Tommaso (Kim Rossi Stuart) ha 40 anni, è un attore di bell’aspetto e ha un’ossessione quasi patologica: le donne. Difficile trovare un uomo che non abbia la sua stessa mania, ma nel suo caso ha raggiunto livelli preoccupanti.

Prima fa di tutto per farsi lasciare dalla fidanzata Chiara (Jasmine Trinca), convinto di poter accedere a una libertà sconfinata, poi colleziona altre storie più o meno importanti, ma con scarso successo, intrappolato in una sorta di circolo perverso, una coazione a ripetere che lo costringe a interrompere sempre le sue relazioni sul più bello, come se seguisse lo stesso copione.

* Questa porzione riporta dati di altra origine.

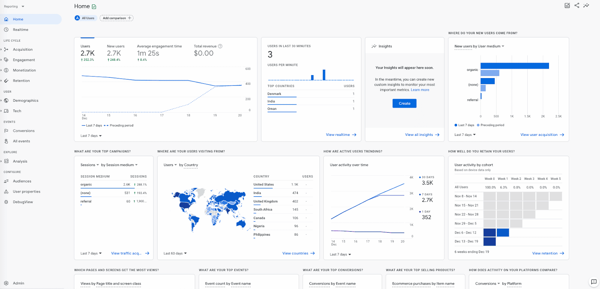Viewport: 600px width, 289px height.
Task: Open the Reporting dropdown
Action: click(x=14, y=6)
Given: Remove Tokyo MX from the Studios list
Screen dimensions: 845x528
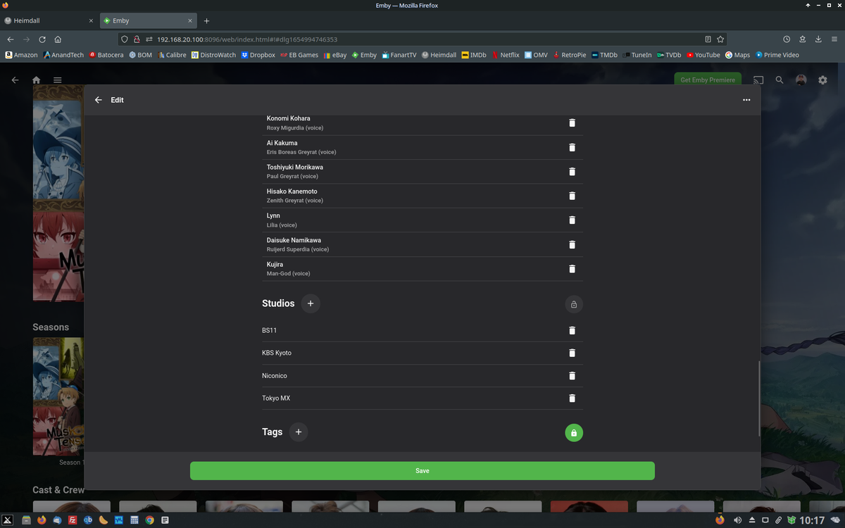Looking at the screenshot, I should pyautogui.click(x=572, y=398).

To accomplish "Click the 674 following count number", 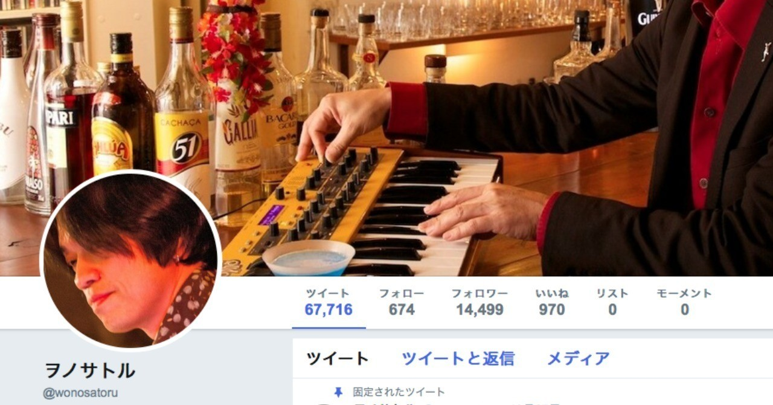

Che siano commesse, semplici passanti o cameriere, Kim – finalmente libero – sogna di poterle avvicinare e possedere tutte con una bramosia febbricitante. E non solo non lo aiutano, ma anzi complicano la situazione, lo psicologo un po’ naïf a cui si affida (Renato Scarpa) e la madre (Dagmar Lassander), personaggio bizzarro e mitomane, che ha sicuramente contribuito alle stranezze del figlio.

Le fantasie di Tommaso, esattamente come quelle di un adolescente, non si trasformano mai in realtà: le conoscenze restano tali e le relazioni vengono concluse prima di diventare troppo serie.

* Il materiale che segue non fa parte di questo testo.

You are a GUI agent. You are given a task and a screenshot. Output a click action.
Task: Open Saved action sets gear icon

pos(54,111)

Kim Rossi Stuart viaggia su un binario che ricorda il Nanni Moretti prima maniera, l’8 e 1/2 di Fellini e Sesso matto di Dino Risi, attraverso la modalità di un racconto autobiografico e a tratti onirico che disvelerà la sua incapacità a relazionarsi davvero con le donne sul piano della realtà. Un problema radicato nel profondo con la figura femminile, l’archetipo della Madre.

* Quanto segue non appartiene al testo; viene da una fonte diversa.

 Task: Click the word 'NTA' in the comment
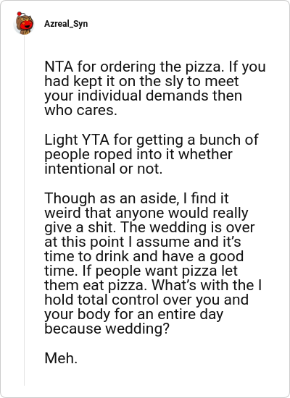(x=59, y=67)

Sarà  l’incontro con la giovane e sfacciata Sonia, che non gli risparmia un commento caustico o una frecciata sul suo modo di vivere, a risvegliare in lui la consapevolezza di dover trovare la radice dei suoi problemi dentro di sé.

Bravo Rossi Stuart a interpretare questo giovane irrisolto e postadolescenziale, contornato dalle “fidanzate” Jasmine Trinca e Cristiana Capotondi e dalla “Lolita” Camilla Diana, e a creare delle situazioni paradossali e grottesche, che spesso diventano comiche, ma a differenza che nei film citati prima fa fatica a scattare il meccanismo dell’empatia con il protagonista. Un passo indietro rispetto al precedente Anche libero va bene, ma un gradevole divertissement.